TAREA POR REALIZAR | Según el texto sobre el celibato de los sacerdotes, ¿qué visión del sacerdote tienden a tener los creyentes de los países hispanoamericanos? Responda en una oración, por favor.

TEXTO DEL EJERCICIO |
En
cualquier país industrializado, no es raro encontrar el caso de un sacerdote
católico que deja su ministerio para contraer matrimonio. La tendencia del
clero latinoamericano es querer seguir a sus colegas europeos y
estadounidenses, aunque hasta ahora, tal decisión es profundamente escondida,
soterrada y sofrenada por todos los medios. Pienso que este es un problema
personal al margen del intento que pretende encasillarlo dentro de un problema
canónico.
Los
creyentes de los países hispanoamericanos tienden a tener una visión mística
del sacerdote, que no corresponde a la esencia humana del mismo (el mito es
velar la realidad con el misterio). Para ellos, el celibato es parte esencial
del “cura-mago”: hálito mágico que rodea a ese ser casi ángel, dotado de poder
divino, digno de adoración por su capacidad de conjurar a los espíritus
malignos. No importa que el cura incurra en pecado. La violación clandestina de
la prohibición es consentida, celebrada y propiciada con humor negro.

EXTRACTOS DE DATOS |
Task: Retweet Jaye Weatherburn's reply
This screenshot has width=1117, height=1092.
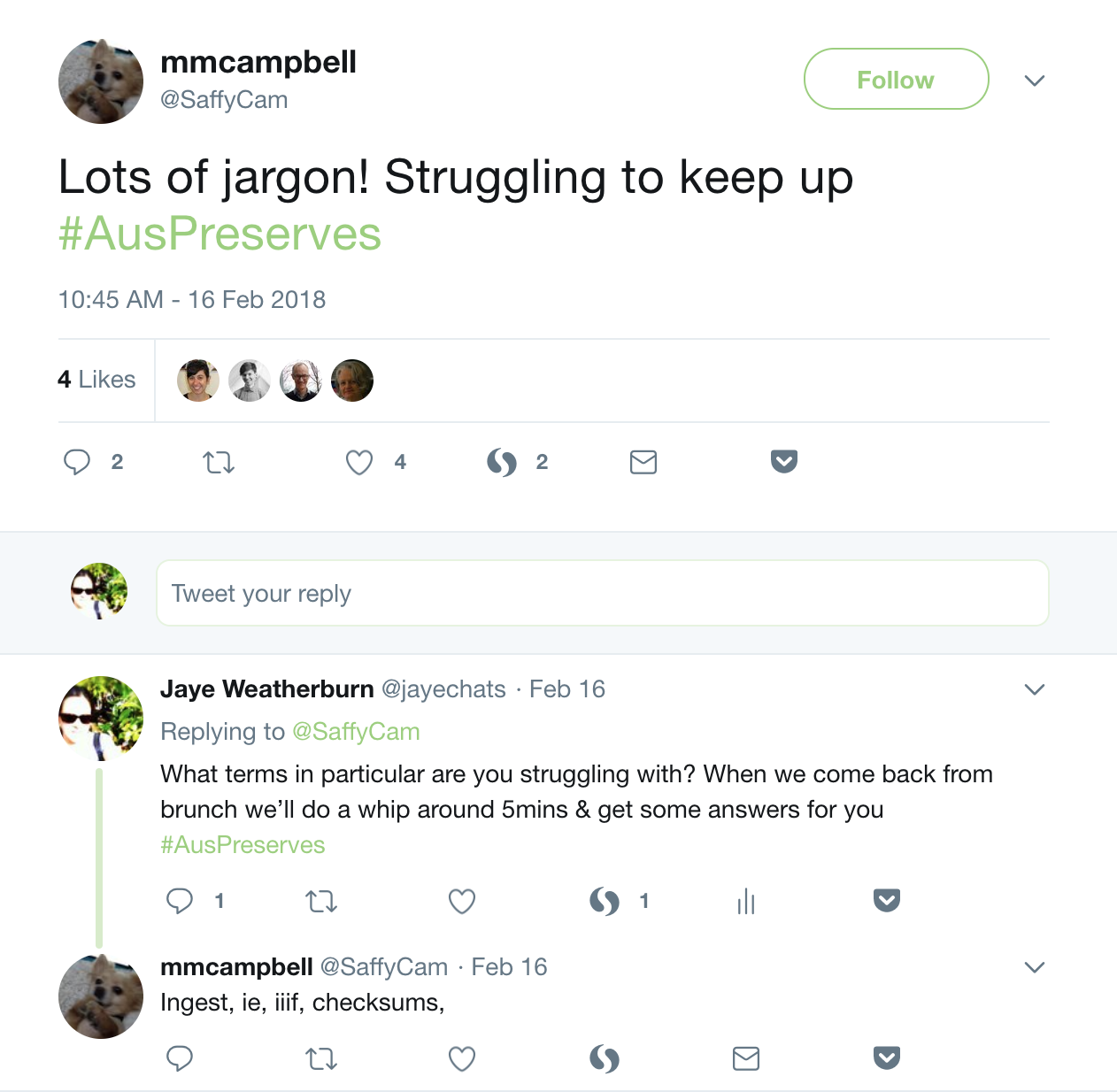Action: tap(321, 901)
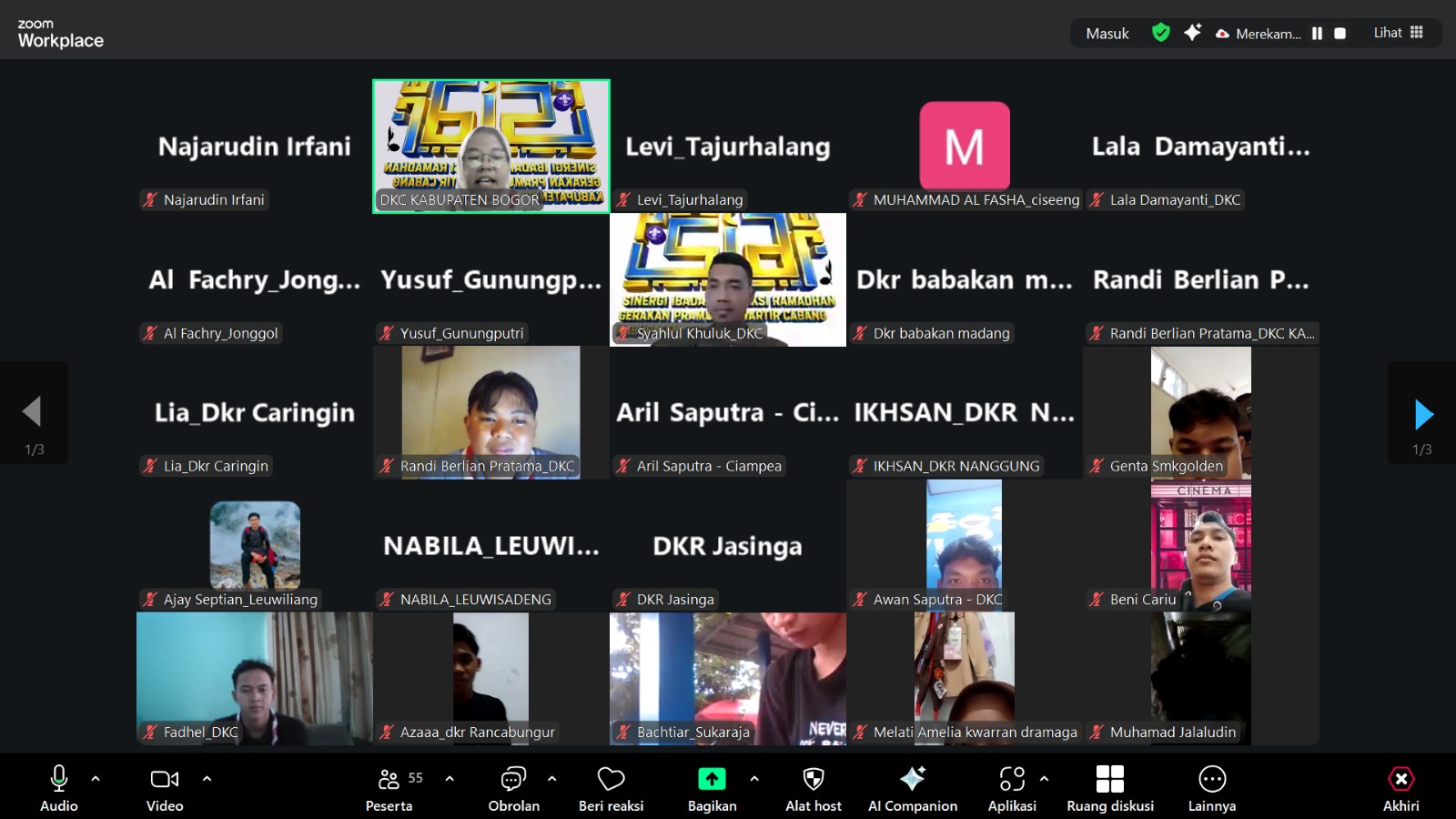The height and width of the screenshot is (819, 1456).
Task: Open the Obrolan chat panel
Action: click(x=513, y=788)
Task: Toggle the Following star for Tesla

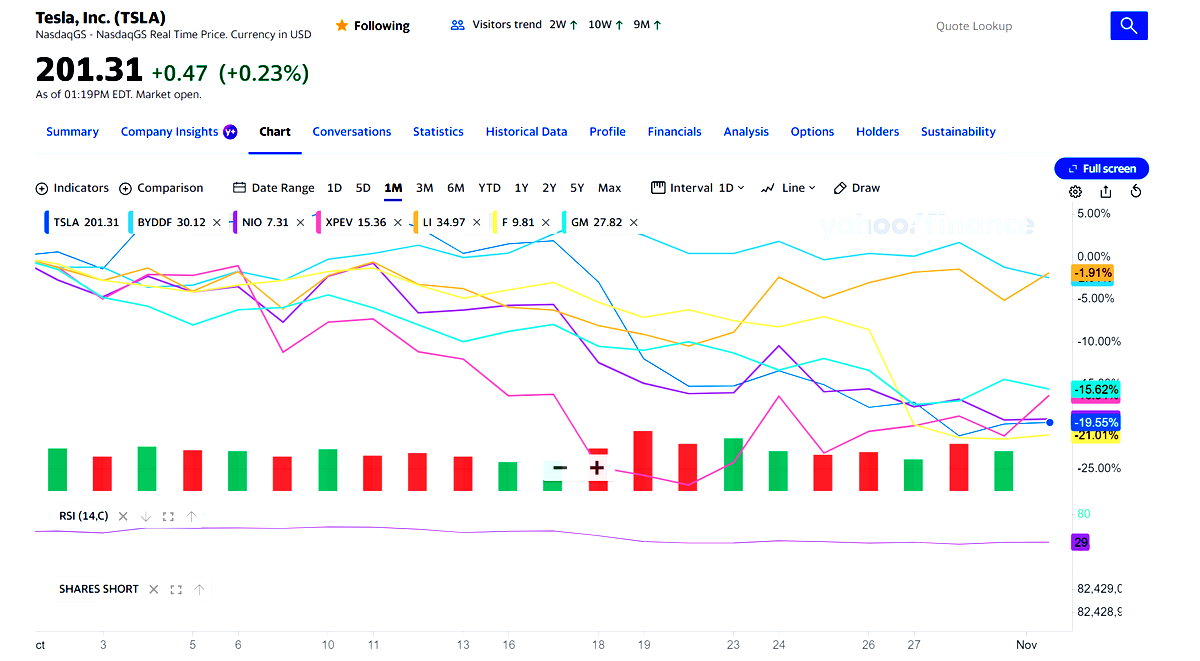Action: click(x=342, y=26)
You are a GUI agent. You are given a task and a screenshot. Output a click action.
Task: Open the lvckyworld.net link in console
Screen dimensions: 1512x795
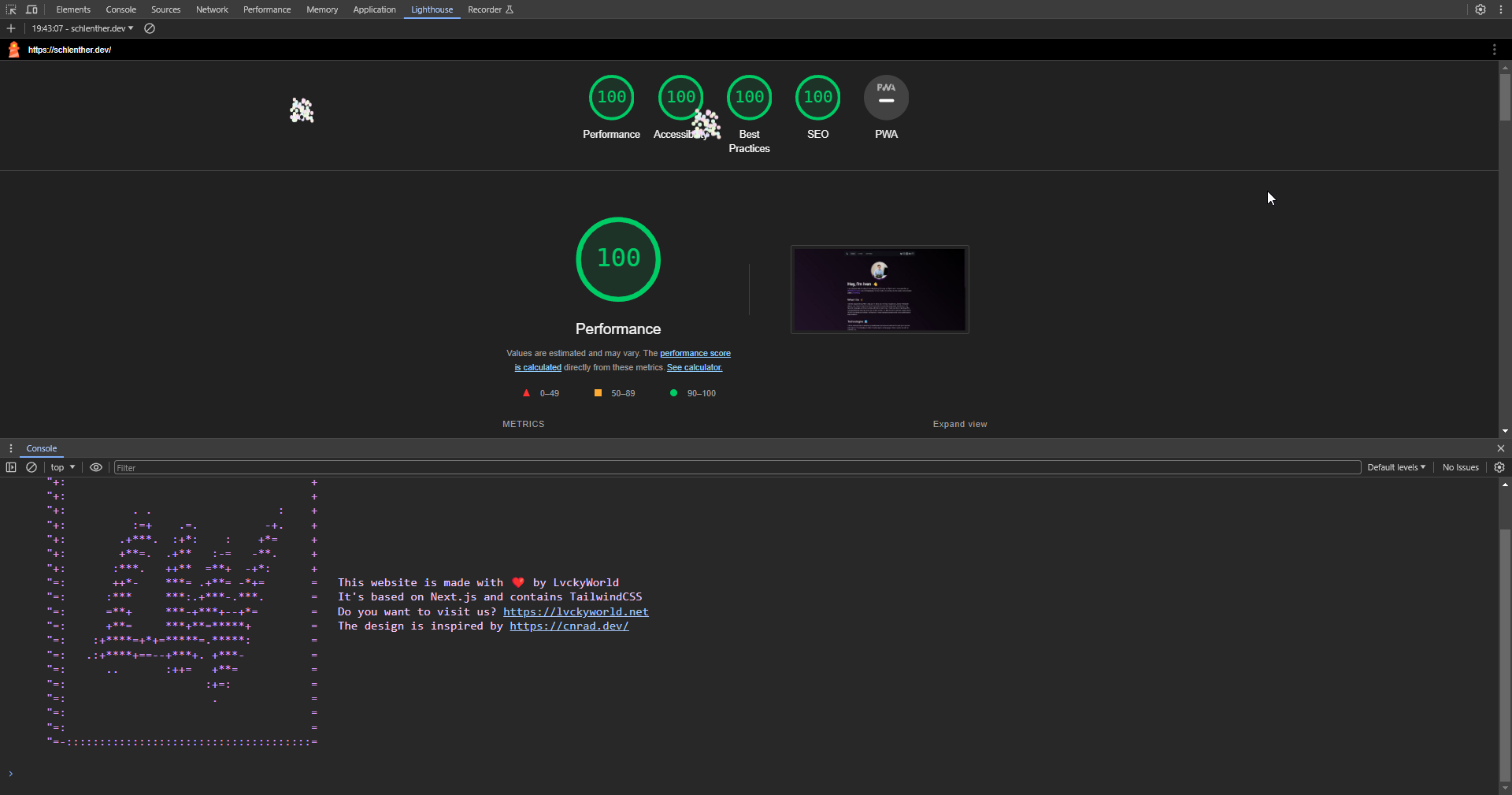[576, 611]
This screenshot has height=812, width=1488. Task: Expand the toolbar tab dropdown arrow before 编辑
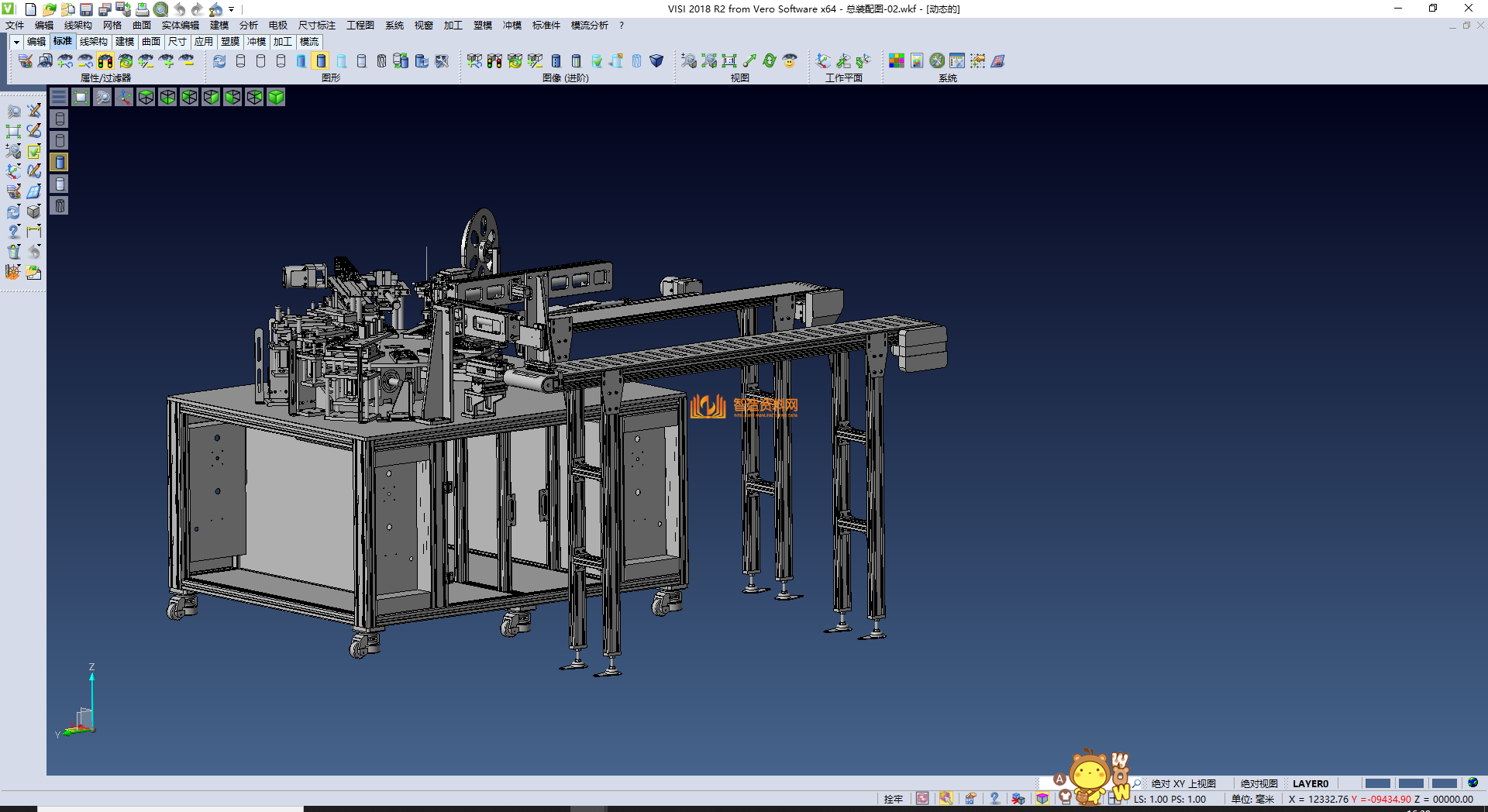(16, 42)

RESULTADO ESPERADO | Tienden a tener una visión mística del sacerdote, que no corresponde a su esencia humana.